A quadrilateral is cyclic if and only if the two pairs of opposite angles each sum to 180º.
Draw the radii from two opposite vertices to the centre; they make two angles that must add to 360º. Since the angle at the circumference is half the angle at the centre, the sum of the opposite angles must be 180º. To prove the converse, consider the circumcircle of any three vertices; if the fourth vertex does not lie on this circle, opposite angles will not add to 180º.
With the above notation, if AB means the length of the line AB, etc., then
- AB.CD + BC.DA = AC.BD
Let AC and BD be drawn. Find a point X on AC such that ∠ABX = ∠CBD. Since ∠ABX + ∠CBX = ∠ABC = ∠CBD + ∠ABD, it follows that ∠CBX = ∠ABD.
△ABX is similar to △DBC, and △ABD is similar to △XBC. Thus AX/AB = CD/BD, and CX/BC = DA/BD, so
- AX·BD = AB·CD, and CX·BD = BC·DA
Adding these two equalities,
- AX·BD + CX·BD = AB·CD + BC·DA
- (AX+CX)·BD = AB·CD + BC·DA;
Since AX+CX = AC, the result follows.
Suppose ABCD is cyclic and is such that ABC is an equilateral triangle. Then regardless of where D is on the arc AC, DB = DA + DC.
A maltitude of a quadrilateral is a perpendicular to a side passing through the midpoint of the opposite side.
For a cyclic quadrilateral, the four maltitudes are concurrent. If this point is X and the centre of the circumcircle of the quadrilateral is O, then the centroid of the vertices bisects OX.

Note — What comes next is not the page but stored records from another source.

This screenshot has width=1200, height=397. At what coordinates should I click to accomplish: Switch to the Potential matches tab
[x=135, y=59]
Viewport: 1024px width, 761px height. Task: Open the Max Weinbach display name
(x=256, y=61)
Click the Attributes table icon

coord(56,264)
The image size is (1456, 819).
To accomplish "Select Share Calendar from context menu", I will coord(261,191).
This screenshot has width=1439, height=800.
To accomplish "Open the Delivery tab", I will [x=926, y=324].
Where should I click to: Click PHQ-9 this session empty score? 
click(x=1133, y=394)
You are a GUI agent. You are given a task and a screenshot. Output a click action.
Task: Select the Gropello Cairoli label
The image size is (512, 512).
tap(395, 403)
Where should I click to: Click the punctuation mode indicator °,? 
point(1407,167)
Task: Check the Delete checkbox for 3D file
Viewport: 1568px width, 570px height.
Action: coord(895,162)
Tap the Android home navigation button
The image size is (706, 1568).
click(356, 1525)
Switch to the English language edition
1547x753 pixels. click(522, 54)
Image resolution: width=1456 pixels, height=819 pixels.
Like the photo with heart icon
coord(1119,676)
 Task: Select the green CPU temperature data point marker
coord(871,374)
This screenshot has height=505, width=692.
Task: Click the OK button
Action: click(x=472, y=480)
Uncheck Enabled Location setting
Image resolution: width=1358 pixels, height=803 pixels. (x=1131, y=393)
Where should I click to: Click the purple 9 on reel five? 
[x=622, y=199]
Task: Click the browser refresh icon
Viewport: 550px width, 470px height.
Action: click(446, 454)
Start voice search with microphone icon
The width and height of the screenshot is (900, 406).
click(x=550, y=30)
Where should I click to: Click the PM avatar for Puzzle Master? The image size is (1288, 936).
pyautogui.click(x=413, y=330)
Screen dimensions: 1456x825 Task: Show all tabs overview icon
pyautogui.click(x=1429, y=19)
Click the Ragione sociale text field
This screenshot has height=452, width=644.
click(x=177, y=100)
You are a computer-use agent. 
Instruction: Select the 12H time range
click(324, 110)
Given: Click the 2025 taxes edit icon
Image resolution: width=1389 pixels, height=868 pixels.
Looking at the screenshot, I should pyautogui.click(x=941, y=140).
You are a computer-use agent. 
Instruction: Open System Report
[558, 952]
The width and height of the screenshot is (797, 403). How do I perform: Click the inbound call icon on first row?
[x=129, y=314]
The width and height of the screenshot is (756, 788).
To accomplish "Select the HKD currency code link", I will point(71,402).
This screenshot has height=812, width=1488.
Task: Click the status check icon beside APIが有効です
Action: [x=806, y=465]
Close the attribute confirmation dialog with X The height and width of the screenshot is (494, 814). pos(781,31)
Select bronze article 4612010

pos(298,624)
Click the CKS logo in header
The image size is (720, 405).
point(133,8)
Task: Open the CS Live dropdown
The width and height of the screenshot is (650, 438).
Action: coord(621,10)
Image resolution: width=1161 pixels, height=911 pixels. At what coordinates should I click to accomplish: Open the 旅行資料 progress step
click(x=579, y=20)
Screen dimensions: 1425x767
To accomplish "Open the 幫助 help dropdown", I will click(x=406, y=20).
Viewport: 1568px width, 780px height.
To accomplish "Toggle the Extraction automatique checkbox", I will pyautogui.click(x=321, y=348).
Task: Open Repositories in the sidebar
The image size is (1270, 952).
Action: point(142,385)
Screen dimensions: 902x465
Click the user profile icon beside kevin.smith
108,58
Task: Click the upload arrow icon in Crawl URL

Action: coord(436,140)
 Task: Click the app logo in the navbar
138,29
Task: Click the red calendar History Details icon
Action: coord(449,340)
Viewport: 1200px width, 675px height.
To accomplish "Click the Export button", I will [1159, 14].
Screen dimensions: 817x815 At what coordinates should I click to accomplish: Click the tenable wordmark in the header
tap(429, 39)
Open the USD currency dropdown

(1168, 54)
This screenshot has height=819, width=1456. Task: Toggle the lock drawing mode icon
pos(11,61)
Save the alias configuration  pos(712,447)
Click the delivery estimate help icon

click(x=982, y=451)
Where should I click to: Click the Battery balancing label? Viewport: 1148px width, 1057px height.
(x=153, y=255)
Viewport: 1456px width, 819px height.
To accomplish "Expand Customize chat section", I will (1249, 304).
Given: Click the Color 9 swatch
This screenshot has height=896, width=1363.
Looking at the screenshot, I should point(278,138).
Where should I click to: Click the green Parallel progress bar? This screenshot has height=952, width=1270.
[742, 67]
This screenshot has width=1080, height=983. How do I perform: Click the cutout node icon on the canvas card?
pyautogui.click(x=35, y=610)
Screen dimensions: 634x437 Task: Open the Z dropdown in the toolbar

If the vertices in clockwise order are A, B, C and D, this means that the triangles ABC, BCD, CDA and DAB all have the same circumcircle and hence the same circumradius. The incentres of these four triangles always lie on the four vertices of a rectangle; these four points plus the twelve excentres form a rectangular 4x4 grid. If P, Q, R and S are the centres of arcs AB, BC, CD and DA respectively on the circumcircle, then the lines PR and QS are the perpendicular bisectors of the sides of the rectangle.
The four orthocentres form a quadrilateral congruent to the original; the centroids and the centres of the nine-point circles each form a quadrilateral similar to the original.